Sen diyorsin ki namaz kılmak Allah'a konuşmaktır. Düşün şimdi, bir kimse muhatabıyla konuşuyor ancak kendisi ne konuştuğunu anlamıyor. Bu nasıl bir şey? Yaptığı tek şey, anlamını bilmediği bu cümleleri bütün titizliğiyle ve hatta gülünç bir biçimde harfleri ve mahreçleri aslına uygun ve doğru bir şekilde telaffuz etmeye çalışmak. Okurken "sad" harfini "sin" diye telaffuz edecek olursa hatalı okumuş olur. Ancak ne konuştuğunu anlamazsa ve muhatabına ne dediğini bilmezse bu durumda yanlış yapmış olmaz; yeter ki telaffuzu doğru olsun. Ben beşer tarihi boyunca sizi, ondan bundan iltimasla, ihlâs ve ısrarla bir şeyler isteyip de ne istediğinizi bilmediğinizi gördüm. Eğer bir kimse günde beş defa gelse ve her defasında çok titiz ve hassas bir şekilde bin bir türlü iltimasla aczini, ısrarını ve ihlâsını ortaya döküp yalvara yalvara sizden bir şey istese; ancak kendisi ezbere olarak ve mükemmel bir şekilde telaffuz ettiği şeylerin anlamını ve sizden ne istediğini bilmese ne yaparsınız acaba? Ona ne verirsiniz? Ayrıca bu işi artık bir adet olarak ve sizden korktuğu için yaptığını bilseniz ne yaparsınız? Ne yapmanız gerekir? Hayal kırıklığına uğramaz mısınız? Eğer Allah çok şuursuz ve hatta mayasında şuursuzluk olan bir kimseyi sevmiyorsa; daha ilk namazının ilk rekatında yüzünü kıbleden çevirerek bir tekme ile dergahından uzaklaştırır ve "3. Dünya" ülkelerinden birine atar ki sömürgecilik savaşında eşekler gibi ağzına gem vurup uslu uslu taşısın, ot ve diken dahi yemeden Allah'a şükretsin ve ahiret cennetini isteyip dursun. Dünya zindanında yaşasın; zillet, cehalet ve fakirlik ateşinin alevleri arasında kendini Ebu Leheb ve hanımını da "odun taşıyıcı" olsun!
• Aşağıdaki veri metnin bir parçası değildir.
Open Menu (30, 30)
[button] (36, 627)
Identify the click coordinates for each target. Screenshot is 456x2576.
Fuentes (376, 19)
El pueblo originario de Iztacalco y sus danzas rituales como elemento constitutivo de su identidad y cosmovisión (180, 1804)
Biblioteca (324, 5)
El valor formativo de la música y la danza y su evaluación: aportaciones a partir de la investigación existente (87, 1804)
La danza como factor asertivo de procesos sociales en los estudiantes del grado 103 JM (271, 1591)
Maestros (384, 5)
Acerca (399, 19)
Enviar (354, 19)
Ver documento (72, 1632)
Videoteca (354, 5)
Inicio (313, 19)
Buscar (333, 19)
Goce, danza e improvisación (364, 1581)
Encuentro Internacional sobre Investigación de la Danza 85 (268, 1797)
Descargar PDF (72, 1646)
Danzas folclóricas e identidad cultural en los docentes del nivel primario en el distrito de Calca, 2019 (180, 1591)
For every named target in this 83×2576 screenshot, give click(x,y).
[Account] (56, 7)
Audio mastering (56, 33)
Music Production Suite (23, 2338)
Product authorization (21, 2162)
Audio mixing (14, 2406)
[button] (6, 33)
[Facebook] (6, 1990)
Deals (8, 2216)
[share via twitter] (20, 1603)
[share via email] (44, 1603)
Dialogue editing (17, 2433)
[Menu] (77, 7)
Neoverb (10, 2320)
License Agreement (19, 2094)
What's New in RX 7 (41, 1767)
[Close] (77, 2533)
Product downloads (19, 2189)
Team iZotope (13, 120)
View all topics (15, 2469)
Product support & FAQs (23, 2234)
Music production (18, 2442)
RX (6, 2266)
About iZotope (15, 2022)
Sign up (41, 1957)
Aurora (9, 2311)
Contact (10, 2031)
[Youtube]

Yok eğer Allah ona acıyıp merhamet etse; o zaman bir değirmen eşeği gibi bütün ömrünü bağlı olduğu adet üzere sersem sersem dönüp dolanarak geçirsin... Ve bu "devaran dini" etrafında dönüp dolanmayla tükenen bir ömrün sonunda yine ilk başladığı noktaya geri döner. Ne yaptığını görmesin diye gözlerini ve ürettiğinden yemesin diye ağzını kapatır. İşte mümin kul(!), iffet ve takva dedikleri bu. Zahit ve mümin kul(!) Züht ve tarfsızlık diye mana verdikleri işte bu!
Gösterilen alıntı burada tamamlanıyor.